Information
- League: Independent (1910–1912)
- Location: Kansas City, Missouri
- Ballpark: Shelley Park (1910–1912)
- Established: 1910
- Disbanded: 1912

= Kansas City Royal Giants =

Professional Negro leagues baseball team

The Kansas City Royal Giants were an independent Negro leagues baseball team, based in Kansas City, Missouri, from 1910 to 1912, along with their Kansas rival, the Kansas City Giants. The Kansas City Royal Giants played home games at Shelley Park.

==History==
The Kansas Royal Giants were owned by Kansas City businessmen M.B. Garrett and George Washington Walden, with Jack Johnson hired to manage the ballclub. Fortune J. Weaver was also an owner of the KC Royal Giants and was president of the Afro–American Realty and Investment Company. Just before the start of the 1910 season, Johnson unsuccessfully attempted to start a Negro National League, writing articles that appeared in newspapers in Chicago and other major cities. Johnson wrote: "It certainly has been proven from the big leagues on down to the minors, that there is nothing in the world that beats organized baseball and harmony..."

In beginning play, the Royal Giants ran an advertisement for local teams to play against. The address of 1005 McGee Street, Kansas City, Missouri was listed as the team business address.

The Kansas City Royal Giants began play in 1910, hosting home games at Shelley Park. In July, the Royal Giants won two against the Kansas City Giants in front of 6,00 fans at Shelley Park. Playing at Riverside Park, the Giants defeated the Royal Giants 5–2 and in September the Royal Giants lost three more games to the Kansas City Giants. The Giants were reported to have defeated the Royal Giants by scores of 8–3 and 6–0 in a doubleheader in October, 1910 at Riverside Park. "Norman" and "Sunny Jim" were the noted pitchers for the Royal Giants. The final game between the two teams in 1910 was played at Association Park, a 5–2 Giants victory, with the Giants winning $200 and half of the gate receipts. The Royal Giants' record among documented was reported to have been 4–2, while playing under manager Topeka Jack Johnson. The Kansas City Royal Giants were reported to have compiled a 5–9 record against their new rival, the Kansas City Giants.

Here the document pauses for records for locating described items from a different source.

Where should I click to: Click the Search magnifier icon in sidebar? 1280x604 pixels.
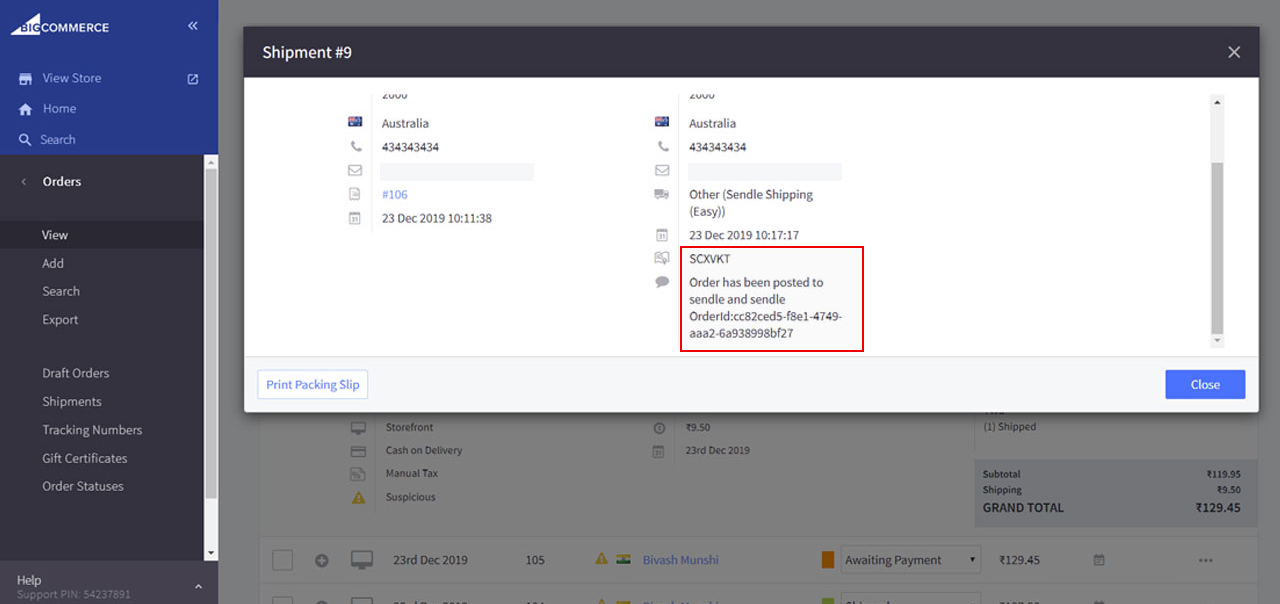point(26,140)
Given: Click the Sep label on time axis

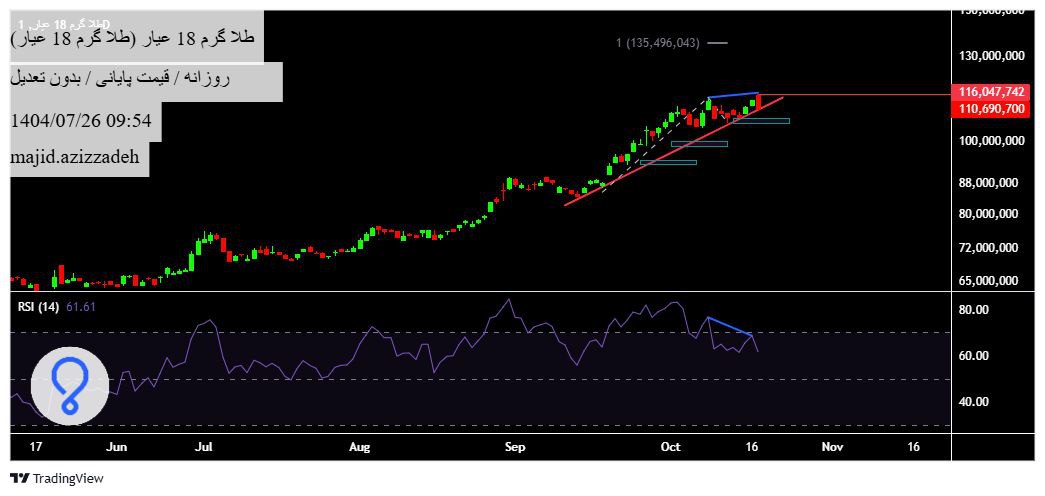Looking at the screenshot, I should [x=515, y=448].
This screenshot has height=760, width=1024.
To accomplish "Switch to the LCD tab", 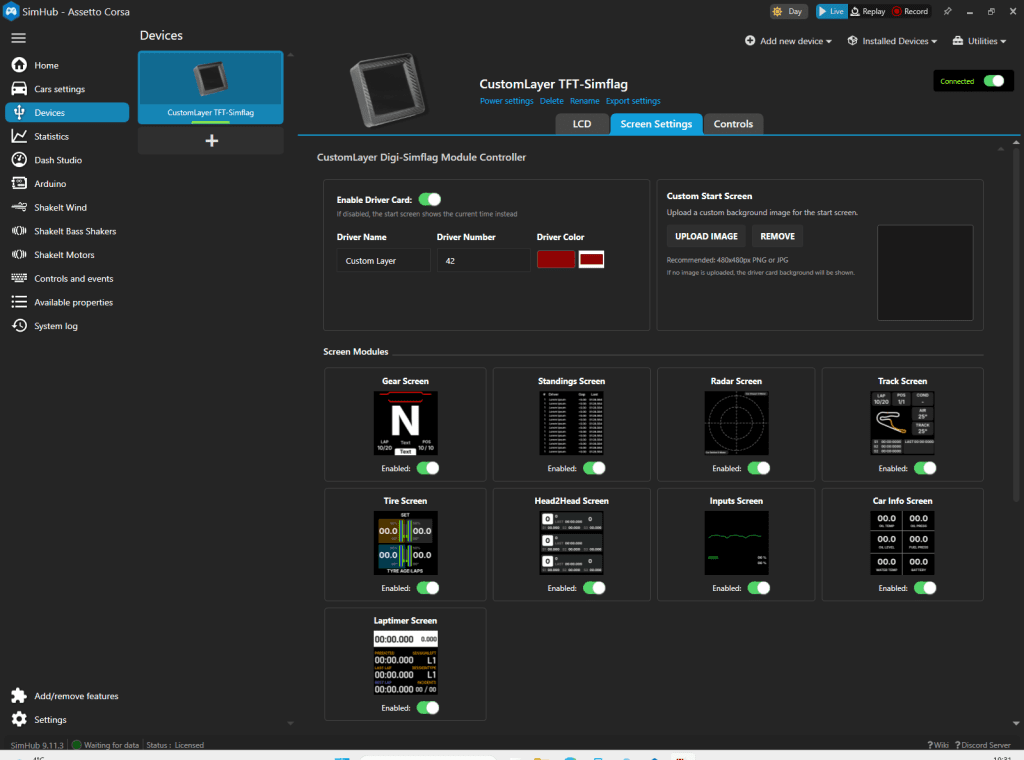I will pos(582,123).
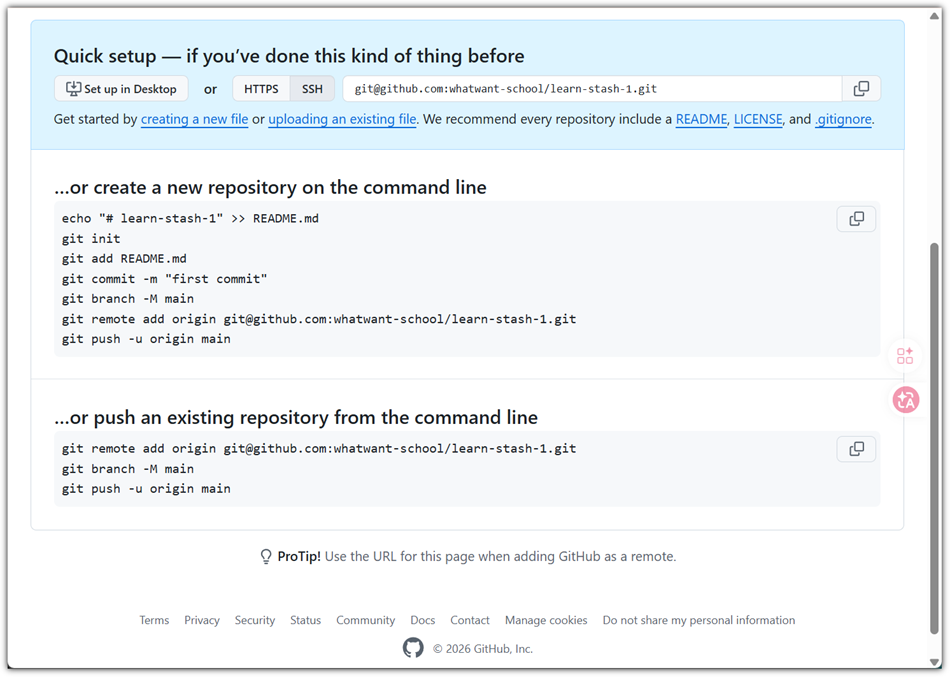Image resolution: width=950 pixels, height=677 pixels.
Task: Open the Docs footer link
Action: tap(423, 620)
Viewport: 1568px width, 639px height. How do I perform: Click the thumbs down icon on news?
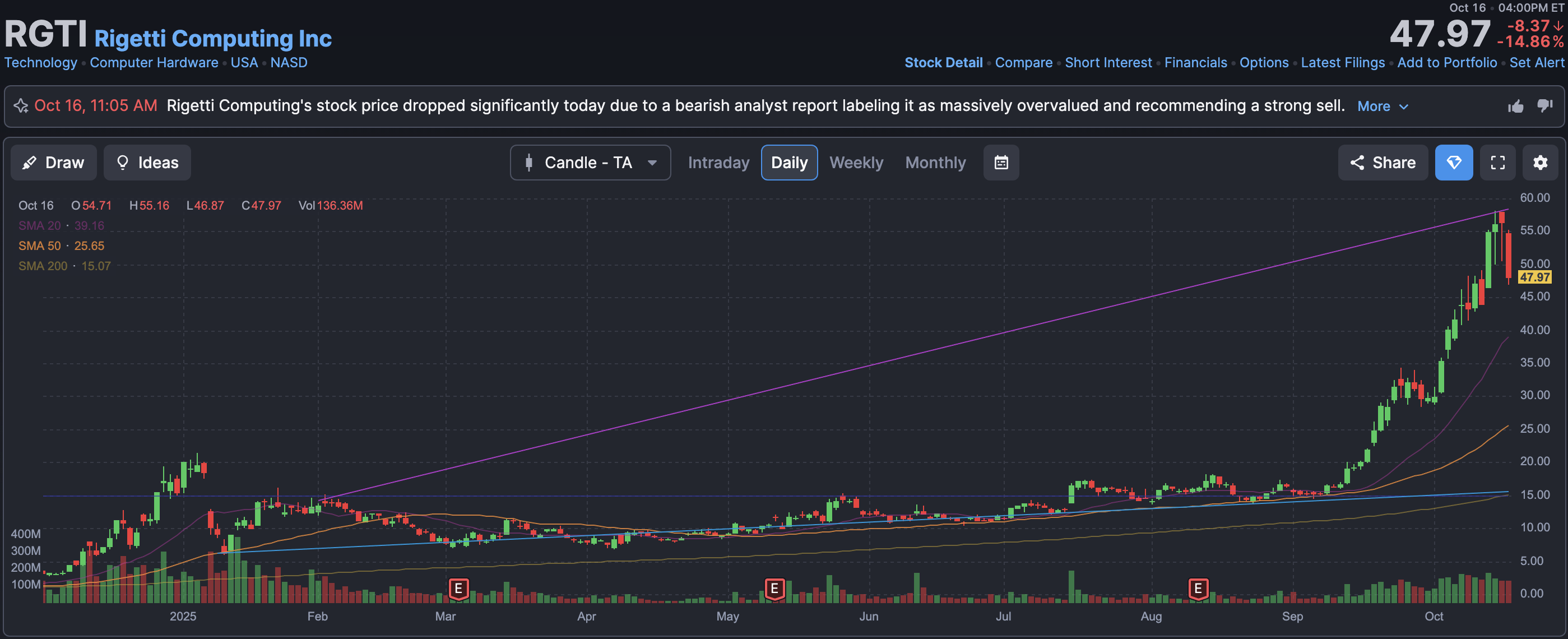point(1545,106)
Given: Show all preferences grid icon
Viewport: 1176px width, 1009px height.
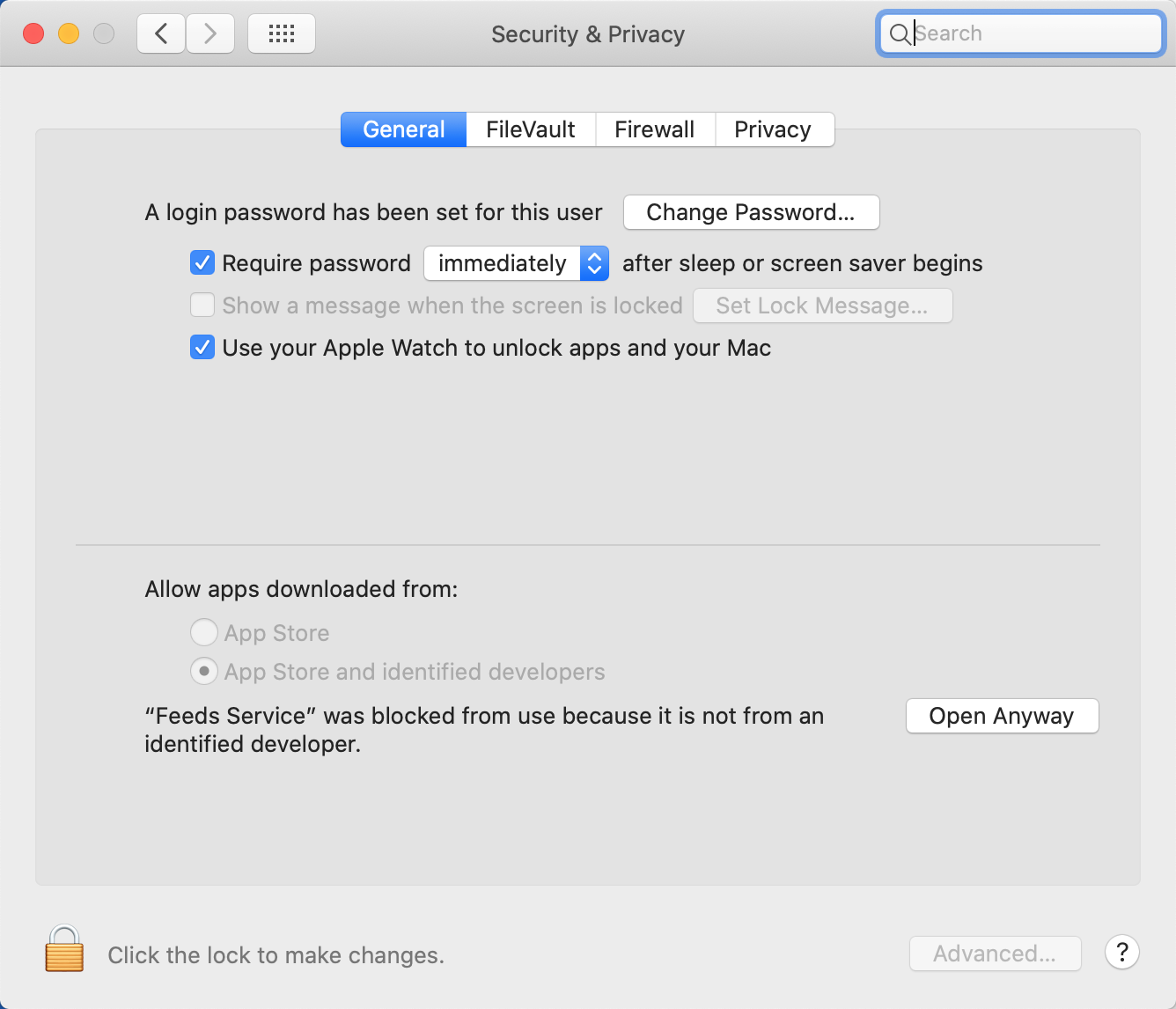Looking at the screenshot, I should tap(282, 34).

In 1910, the Kansas City Giants released three players who attempted to play for the rival Kansas City Royal Giants in a morning game and then travel across the city to play for their own club. The players were said to have played the morning Royal Giants game and then arrived late for the second game and were released by the Giants.

After the 1910 season, friction between Jack Johnson and owner George Washington Walden led to Johnson returning to manage the rival Kansas City Royal Giants.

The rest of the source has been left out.